Task objective:
Could you reproduce the data word for word, from its start through the line containing "Looking at the screenshot, I should click(x=407, y=41).", including both ends?
....
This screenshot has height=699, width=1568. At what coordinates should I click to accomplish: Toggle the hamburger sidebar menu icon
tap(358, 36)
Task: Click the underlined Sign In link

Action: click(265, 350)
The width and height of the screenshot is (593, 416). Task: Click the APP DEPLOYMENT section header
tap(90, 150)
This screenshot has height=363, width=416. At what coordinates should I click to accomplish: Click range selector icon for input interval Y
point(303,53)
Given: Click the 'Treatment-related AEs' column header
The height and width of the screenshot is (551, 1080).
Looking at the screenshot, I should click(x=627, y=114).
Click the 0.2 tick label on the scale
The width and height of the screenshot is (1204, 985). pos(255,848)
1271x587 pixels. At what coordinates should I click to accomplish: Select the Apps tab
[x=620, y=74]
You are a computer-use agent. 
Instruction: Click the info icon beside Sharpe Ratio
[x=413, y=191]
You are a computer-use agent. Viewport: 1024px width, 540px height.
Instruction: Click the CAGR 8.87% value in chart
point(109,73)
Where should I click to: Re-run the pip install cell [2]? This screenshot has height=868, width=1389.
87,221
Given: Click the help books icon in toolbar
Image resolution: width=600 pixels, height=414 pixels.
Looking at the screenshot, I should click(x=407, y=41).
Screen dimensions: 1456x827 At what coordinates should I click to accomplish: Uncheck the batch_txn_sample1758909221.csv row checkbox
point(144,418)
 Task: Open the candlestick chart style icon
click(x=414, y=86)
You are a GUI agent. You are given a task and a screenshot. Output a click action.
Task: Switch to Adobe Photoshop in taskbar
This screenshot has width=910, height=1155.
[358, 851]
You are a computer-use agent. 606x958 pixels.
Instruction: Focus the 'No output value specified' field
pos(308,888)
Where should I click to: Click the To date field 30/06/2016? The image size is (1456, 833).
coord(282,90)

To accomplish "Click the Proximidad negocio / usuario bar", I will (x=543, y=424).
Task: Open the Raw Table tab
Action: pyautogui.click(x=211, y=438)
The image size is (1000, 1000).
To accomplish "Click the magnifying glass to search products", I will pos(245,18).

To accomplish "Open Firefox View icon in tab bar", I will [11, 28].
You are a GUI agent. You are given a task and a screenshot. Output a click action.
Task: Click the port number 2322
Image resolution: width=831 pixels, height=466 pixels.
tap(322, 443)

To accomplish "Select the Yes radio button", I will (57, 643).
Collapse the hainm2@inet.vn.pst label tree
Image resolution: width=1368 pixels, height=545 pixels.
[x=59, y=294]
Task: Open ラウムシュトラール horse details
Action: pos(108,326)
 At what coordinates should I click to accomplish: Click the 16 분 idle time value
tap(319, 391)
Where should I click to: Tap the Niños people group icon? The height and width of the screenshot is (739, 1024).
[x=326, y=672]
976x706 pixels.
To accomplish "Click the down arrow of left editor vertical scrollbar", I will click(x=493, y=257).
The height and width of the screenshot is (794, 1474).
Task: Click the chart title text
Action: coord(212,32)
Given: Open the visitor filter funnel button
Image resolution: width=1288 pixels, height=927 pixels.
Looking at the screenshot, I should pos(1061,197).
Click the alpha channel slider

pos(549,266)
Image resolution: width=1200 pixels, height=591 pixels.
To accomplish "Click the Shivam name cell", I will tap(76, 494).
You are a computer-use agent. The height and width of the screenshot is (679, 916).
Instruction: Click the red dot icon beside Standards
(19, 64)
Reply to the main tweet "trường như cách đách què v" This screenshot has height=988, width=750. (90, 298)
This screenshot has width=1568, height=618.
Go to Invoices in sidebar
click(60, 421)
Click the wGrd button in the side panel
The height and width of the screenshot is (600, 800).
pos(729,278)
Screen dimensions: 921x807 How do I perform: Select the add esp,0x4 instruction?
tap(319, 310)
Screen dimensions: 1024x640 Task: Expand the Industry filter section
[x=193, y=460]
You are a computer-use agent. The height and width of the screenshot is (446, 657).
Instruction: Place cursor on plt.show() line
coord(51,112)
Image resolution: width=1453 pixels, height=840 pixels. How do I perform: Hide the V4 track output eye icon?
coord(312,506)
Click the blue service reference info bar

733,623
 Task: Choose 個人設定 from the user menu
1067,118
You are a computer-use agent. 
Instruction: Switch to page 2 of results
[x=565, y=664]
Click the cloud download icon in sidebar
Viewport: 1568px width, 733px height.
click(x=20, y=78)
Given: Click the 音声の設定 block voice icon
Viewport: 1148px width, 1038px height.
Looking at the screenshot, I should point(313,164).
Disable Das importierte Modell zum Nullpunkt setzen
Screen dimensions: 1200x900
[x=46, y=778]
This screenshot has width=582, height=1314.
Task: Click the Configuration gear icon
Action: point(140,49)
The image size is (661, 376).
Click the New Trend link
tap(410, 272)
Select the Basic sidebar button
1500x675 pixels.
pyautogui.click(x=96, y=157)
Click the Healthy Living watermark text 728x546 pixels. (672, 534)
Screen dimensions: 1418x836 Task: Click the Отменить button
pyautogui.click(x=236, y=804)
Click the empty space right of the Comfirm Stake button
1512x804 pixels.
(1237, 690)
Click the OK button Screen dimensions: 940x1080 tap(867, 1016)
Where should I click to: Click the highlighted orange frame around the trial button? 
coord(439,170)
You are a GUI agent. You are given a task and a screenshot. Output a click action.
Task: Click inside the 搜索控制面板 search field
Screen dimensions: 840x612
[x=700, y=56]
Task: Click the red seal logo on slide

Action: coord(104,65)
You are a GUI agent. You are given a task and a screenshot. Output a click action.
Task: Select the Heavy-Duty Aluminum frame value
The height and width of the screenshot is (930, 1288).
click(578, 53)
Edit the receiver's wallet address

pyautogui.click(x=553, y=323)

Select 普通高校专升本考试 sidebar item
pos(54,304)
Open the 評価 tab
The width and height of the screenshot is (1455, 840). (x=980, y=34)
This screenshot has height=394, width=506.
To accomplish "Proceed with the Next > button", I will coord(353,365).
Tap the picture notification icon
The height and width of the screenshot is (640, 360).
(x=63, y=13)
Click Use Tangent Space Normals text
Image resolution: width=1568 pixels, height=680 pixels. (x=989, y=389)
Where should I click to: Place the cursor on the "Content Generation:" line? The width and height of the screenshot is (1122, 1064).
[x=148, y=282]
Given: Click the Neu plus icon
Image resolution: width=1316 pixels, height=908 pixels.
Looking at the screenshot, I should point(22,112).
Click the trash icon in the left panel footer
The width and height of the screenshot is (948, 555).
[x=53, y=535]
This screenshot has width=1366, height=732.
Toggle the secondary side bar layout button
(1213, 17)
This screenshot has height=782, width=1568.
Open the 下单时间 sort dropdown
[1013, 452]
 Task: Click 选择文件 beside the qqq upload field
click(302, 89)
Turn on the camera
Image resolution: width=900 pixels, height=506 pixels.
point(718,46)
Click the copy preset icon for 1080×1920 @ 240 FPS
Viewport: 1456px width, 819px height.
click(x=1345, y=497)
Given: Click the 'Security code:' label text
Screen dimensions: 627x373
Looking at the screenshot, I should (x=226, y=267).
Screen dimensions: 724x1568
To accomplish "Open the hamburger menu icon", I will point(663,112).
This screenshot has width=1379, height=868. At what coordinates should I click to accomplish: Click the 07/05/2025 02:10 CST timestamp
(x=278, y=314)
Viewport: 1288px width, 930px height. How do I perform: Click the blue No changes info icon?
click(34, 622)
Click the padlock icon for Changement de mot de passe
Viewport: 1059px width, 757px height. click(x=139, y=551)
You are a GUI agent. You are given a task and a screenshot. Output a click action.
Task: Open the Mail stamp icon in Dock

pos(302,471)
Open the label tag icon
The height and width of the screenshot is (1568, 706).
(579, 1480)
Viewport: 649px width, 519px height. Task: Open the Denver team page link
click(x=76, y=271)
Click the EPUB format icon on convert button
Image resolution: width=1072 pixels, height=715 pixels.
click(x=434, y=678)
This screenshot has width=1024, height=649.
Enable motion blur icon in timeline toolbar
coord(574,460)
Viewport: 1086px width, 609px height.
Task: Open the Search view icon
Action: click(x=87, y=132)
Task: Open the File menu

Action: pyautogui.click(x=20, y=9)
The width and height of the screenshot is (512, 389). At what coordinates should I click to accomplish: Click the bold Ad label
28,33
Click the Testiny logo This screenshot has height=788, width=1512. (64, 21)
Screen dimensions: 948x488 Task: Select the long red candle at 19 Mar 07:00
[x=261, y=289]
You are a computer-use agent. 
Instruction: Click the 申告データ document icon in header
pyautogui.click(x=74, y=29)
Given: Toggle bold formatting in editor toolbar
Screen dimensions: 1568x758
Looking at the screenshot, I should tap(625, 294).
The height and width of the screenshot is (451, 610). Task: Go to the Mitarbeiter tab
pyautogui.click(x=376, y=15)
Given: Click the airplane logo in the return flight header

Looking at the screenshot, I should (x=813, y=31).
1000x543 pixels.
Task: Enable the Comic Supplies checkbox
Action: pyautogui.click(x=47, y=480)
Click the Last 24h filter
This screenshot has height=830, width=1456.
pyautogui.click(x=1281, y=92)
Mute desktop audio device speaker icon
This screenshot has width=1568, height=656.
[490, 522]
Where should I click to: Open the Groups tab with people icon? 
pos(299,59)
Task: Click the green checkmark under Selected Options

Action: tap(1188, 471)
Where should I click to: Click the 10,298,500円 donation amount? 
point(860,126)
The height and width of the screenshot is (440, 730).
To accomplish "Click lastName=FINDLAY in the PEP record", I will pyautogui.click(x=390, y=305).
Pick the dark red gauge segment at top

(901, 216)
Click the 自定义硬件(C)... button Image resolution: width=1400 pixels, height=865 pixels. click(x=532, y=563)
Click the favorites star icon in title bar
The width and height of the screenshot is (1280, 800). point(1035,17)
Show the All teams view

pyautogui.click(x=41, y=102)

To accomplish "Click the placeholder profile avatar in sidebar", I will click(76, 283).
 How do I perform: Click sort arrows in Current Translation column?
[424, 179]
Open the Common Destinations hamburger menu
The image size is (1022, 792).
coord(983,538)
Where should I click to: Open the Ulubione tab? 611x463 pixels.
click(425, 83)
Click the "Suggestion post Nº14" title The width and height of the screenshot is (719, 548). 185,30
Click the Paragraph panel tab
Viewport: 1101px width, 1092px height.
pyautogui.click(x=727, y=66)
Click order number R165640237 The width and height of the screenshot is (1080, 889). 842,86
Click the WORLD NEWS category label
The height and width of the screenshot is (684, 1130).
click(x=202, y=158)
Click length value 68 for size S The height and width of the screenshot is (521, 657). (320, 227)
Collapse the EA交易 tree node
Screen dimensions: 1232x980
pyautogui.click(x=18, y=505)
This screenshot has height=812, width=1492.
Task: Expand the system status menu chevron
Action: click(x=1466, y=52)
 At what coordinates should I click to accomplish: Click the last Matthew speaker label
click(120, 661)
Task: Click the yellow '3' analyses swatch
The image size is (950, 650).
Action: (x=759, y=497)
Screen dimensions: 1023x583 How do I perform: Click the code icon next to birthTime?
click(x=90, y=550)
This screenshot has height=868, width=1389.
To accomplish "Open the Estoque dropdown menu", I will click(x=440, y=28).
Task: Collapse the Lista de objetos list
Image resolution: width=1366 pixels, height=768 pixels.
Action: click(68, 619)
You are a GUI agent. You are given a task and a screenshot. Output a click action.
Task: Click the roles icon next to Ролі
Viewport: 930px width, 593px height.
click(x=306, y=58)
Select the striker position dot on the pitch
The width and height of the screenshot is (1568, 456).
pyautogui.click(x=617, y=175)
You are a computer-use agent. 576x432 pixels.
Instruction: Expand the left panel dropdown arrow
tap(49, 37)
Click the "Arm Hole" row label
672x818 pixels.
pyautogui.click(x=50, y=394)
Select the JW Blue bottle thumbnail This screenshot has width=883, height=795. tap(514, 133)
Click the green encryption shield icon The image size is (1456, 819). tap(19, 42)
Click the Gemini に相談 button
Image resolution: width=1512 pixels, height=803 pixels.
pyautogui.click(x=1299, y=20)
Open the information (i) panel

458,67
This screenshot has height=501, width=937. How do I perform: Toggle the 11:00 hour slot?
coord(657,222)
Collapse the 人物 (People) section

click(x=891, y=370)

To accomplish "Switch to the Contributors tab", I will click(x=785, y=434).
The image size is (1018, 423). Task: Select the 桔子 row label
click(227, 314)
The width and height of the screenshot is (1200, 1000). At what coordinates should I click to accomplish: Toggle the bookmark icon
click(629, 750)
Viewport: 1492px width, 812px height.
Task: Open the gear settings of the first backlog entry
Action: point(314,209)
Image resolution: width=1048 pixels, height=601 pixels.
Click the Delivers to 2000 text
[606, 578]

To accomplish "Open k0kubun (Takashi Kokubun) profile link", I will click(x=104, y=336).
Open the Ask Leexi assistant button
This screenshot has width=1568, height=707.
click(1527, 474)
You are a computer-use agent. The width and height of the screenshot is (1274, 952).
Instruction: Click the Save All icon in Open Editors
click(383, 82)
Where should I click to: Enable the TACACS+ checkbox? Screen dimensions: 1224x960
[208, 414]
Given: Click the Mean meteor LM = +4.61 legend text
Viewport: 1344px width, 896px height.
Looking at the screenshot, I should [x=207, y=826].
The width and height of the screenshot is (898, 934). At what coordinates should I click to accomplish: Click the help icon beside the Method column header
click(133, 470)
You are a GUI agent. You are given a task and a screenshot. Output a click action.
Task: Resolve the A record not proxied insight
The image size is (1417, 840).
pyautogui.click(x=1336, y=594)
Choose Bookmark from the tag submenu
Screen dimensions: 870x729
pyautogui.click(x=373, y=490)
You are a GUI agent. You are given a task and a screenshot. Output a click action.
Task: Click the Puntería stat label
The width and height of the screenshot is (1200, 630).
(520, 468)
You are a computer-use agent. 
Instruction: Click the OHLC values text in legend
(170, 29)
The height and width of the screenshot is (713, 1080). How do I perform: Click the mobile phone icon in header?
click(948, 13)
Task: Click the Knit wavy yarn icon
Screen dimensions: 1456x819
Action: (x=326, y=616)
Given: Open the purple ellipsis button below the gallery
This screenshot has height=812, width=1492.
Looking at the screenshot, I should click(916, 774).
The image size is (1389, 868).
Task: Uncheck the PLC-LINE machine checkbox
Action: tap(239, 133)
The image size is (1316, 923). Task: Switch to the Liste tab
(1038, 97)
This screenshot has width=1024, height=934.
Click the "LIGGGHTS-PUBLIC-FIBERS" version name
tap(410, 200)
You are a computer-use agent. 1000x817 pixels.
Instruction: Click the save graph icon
....
Solution to this exercise:
This screenshot has height=699, width=1568. At what coordinates should I click to accomplish: Toggle the hamburger sidebar menu icon
tap(358, 36)
Task: Click the underlined Sign In link

Action: click(265, 350)
The width and height of the screenshot is (593, 416). Task: Click the APP DEPLOYMENT section header
tap(90, 150)
This screenshot has height=363, width=416. At what coordinates should I click to accomplish: Click range selector icon for input interval Y
point(303,53)
Given: Click the 'Treatment-related AEs' column header
The height and width of the screenshot is (551, 1080).
Looking at the screenshot, I should click(x=627, y=114).
Click the 0.2 tick label on the scale
The width and height of the screenshot is (1204, 985). pos(255,848)
1271x587 pixels. At what coordinates should I click to accomplish: Select the Apps tab
[x=620, y=74]
You are a computer-use agent. 
Instruction: Click the info icon beside Sharpe Ratio
[x=413, y=191]
You are a computer-use agent. Viewport: 1024px width, 540px height.
Instruction: Click the CAGR 8.87% value in chart
point(109,73)
Where should I click to: Re-run the pip install cell [2]? This screenshot has height=868, width=1389.
87,221
Given: Click the help books icon in toolbar
Image resolution: width=600 pixels, height=414 pixels.
Looking at the screenshot, I should click(x=407, y=41).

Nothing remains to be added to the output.